WORK REQUIRED
Beginning with the first line, transcribe the entries below exactly through the line containing "The height and width of the screenshot is (1568, 723).", inclusive.

RECORDS SUPPLIED
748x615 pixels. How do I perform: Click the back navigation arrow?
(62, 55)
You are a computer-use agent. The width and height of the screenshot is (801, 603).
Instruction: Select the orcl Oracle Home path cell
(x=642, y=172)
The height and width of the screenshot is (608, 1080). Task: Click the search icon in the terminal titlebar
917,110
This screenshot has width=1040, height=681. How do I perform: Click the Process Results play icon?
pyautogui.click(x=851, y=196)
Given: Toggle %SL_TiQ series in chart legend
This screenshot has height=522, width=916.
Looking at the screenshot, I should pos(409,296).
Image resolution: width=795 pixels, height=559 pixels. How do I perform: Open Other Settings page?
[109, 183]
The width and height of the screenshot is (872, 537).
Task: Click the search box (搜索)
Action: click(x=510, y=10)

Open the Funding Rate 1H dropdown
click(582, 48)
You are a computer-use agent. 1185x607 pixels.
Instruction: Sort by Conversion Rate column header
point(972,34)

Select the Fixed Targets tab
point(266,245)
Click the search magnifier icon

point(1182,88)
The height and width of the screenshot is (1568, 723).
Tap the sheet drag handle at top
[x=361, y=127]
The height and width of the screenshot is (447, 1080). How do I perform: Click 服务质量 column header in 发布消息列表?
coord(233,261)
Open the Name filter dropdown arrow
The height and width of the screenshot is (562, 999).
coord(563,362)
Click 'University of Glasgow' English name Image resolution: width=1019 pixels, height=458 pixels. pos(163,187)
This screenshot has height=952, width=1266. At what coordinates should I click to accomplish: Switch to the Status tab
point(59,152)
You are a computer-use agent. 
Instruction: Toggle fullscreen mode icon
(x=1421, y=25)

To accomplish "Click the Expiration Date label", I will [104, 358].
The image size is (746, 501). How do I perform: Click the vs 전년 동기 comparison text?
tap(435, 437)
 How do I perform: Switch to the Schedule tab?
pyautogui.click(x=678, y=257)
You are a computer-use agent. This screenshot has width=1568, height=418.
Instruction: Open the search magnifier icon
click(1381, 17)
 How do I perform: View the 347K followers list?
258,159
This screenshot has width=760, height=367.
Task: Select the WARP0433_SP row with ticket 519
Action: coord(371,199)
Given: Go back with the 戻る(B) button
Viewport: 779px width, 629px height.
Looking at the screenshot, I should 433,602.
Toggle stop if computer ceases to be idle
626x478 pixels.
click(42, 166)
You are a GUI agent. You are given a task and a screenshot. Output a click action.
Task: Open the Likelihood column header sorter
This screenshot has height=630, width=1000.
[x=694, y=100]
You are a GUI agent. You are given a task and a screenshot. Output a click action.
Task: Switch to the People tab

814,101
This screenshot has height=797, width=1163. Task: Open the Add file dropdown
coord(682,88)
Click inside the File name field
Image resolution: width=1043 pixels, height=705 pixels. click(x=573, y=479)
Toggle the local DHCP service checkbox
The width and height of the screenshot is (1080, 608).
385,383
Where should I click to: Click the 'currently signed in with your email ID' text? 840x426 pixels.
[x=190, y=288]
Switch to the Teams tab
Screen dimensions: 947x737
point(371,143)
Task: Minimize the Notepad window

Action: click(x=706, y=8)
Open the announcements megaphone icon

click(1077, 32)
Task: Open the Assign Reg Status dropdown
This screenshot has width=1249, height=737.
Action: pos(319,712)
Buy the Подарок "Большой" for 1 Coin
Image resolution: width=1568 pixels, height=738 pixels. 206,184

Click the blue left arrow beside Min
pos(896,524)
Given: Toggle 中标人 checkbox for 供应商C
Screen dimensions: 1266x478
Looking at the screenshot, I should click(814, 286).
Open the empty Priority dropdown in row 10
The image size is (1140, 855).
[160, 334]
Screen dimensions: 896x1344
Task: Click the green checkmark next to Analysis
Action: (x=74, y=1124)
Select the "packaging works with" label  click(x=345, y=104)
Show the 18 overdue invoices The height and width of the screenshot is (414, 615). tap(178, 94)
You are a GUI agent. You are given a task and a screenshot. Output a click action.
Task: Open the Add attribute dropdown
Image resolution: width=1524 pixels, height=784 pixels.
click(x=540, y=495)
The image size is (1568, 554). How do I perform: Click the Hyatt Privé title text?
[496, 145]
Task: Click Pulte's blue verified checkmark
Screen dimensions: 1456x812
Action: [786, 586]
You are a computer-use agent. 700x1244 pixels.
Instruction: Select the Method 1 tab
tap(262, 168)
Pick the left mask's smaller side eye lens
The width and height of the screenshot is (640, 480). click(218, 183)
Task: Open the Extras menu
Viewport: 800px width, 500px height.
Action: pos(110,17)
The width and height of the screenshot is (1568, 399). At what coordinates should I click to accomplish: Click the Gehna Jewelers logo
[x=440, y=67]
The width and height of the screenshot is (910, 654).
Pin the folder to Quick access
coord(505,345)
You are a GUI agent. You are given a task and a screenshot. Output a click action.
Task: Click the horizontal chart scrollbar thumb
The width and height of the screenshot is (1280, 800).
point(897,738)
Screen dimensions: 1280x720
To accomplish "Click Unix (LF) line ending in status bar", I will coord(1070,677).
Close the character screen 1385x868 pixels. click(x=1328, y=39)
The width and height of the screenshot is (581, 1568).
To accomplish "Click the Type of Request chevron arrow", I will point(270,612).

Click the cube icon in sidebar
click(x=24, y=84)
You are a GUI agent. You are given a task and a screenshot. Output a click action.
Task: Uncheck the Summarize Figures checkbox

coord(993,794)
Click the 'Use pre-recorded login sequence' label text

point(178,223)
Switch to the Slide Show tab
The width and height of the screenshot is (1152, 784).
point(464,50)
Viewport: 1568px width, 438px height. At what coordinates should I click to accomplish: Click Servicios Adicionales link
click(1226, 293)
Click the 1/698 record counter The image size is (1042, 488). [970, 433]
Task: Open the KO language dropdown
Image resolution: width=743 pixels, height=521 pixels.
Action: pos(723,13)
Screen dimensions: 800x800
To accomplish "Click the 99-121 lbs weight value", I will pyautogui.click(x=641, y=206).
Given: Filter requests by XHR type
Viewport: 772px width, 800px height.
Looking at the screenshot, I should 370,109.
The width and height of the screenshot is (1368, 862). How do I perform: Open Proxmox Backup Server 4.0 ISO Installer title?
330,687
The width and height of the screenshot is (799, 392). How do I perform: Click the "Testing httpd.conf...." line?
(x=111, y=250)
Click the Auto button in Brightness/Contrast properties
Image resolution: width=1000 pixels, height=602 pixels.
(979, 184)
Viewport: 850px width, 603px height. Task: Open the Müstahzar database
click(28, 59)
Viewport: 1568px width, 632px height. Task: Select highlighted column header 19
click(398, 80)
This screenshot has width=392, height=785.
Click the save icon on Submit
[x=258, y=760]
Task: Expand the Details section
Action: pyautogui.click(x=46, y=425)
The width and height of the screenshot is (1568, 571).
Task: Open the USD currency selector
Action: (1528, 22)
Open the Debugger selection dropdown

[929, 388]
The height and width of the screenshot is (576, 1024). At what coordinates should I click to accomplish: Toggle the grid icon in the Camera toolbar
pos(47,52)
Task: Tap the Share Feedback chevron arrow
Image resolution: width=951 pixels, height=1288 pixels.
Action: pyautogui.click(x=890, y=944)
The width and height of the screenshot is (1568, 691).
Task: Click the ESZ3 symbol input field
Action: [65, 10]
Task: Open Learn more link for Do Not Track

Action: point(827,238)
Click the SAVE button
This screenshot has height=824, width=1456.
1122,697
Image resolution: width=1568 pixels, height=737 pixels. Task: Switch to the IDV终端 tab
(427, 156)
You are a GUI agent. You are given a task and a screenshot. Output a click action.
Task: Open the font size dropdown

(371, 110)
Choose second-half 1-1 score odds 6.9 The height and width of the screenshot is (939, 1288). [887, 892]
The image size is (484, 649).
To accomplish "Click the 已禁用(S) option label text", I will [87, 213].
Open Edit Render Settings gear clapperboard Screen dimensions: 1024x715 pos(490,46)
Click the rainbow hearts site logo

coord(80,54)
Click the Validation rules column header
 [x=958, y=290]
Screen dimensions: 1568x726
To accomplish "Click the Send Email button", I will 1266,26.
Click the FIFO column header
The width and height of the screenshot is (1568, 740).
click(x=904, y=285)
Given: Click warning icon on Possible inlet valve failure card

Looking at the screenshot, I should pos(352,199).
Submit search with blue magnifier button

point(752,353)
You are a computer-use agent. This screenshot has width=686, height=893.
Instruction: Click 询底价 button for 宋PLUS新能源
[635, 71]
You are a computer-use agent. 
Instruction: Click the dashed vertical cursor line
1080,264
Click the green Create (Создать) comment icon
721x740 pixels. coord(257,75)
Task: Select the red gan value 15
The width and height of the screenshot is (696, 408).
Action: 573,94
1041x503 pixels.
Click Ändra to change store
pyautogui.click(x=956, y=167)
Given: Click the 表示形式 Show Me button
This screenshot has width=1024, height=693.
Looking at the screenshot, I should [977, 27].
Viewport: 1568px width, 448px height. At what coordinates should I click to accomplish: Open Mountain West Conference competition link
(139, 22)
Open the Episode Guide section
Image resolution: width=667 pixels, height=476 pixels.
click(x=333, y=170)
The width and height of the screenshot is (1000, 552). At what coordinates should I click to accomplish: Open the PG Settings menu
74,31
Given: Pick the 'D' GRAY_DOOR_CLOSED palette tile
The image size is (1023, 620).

SOLVED PROBLEM
748x615 pixels. How do I perform: Click the back navigation arrow?
(62, 55)
You are a computer-use agent. The width and height of the screenshot is (801, 603).
Instruction: Select the orcl Oracle Home path cell
(x=642, y=172)
The height and width of the screenshot is (608, 1080). Task: Click the search icon in the terminal titlebar
917,110
This screenshot has width=1040, height=681. How do I perform: Click the Process Results play icon?
pyautogui.click(x=851, y=196)
Given: Toggle %SL_TiQ series in chart legend
This screenshot has height=522, width=916.
Looking at the screenshot, I should pos(409,296).
Image resolution: width=795 pixels, height=559 pixels. How do I perform: Open Other Settings page?
[109, 183]
The width and height of the screenshot is (872, 537).
Task: Click the search box (搜索)
Action: click(x=510, y=10)

Open the Funding Rate 1H dropdown
click(582, 48)
You are a computer-use agent. 1185x607 pixels.
Instruction: Sort by Conversion Rate column header
point(972,34)

Select the Fixed Targets tab
point(266,245)
Click the search magnifier icon

point(1182,88)
The height and width of the screenshot is (1568, 723).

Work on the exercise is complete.